Upcoming Dada Events
Rethinking the Histories and Legacies of New York Dada. A two-day international symposium organized by Kathryn Brown. July 2021, Loughborough University.
Generously funded by The Terra Foundation for American Art
This international symposium examines the creative and intellectual distinctiveness of New York Dada and probes the new idioms and ideas to which it gave rise. It seeks to extend the scope of inquiry beyond the familiar range of works and artists and to propose new methodologies for studying this field. Key questions include, but are not limited to, the following: How did Dada adapt to and alter the social and artistic environment of New York? How did Dada engage with African American art and culture? What made New York Dada different from its European counterparts? How did a market for Dada art develop in the United States? How did Dada challenge gender norms and open new pathways for individuals to express themselves both creatively and commercially? What was the legacy of New York Dada in the United States and beyond?

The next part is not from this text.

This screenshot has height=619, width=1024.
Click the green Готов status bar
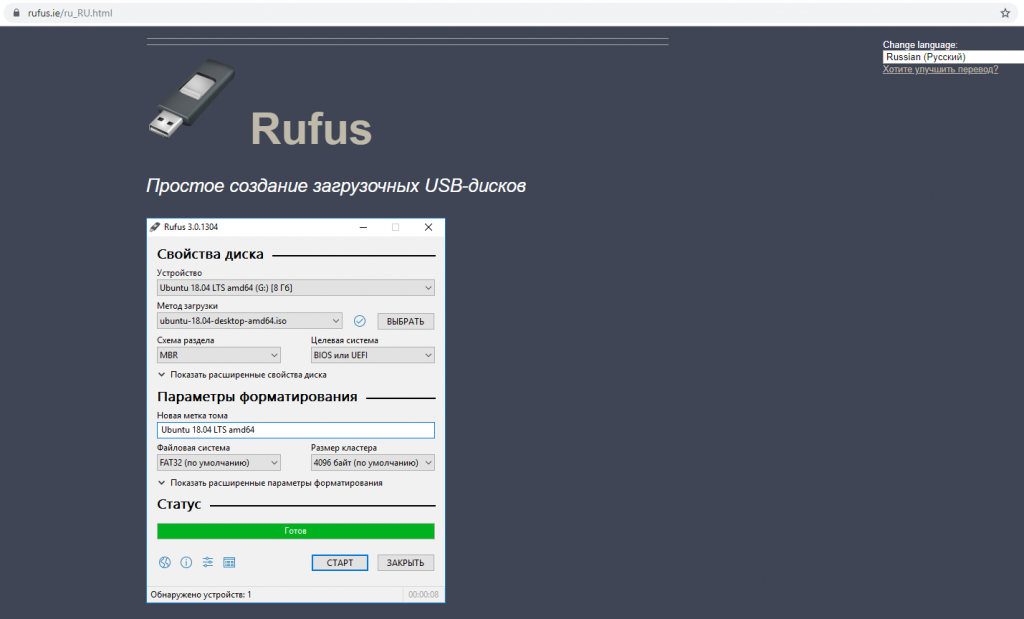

Attention! Paris Dada. Co-organized by Erica O’Neill (Glasgow University) and Kathryn Brown (Loughborough University).
Loughborough University, July 2021.
This one-day, interdisciplinary symposium will celebrate the centenary of the Paris branch of the avant-garde movement, Dada. Modernist scholars from disciplines across the arts and humanities – including Modern Languages, Music, History of Art, and Theatre Studies – will examine how, 100 years after its launch in Paris, Dada retains its relevance to contemporary artistic, pedagogical, and social practices.
In addition to the academic programme, the symposium will present music and theatre: two contemporary practitioners will respond to iconic Paris Dada performances and Professor Peter Dayan (University of Edinburgh) will recreate a performance from ‘Le premier vendredi de Littérature’ (23 January, 1920).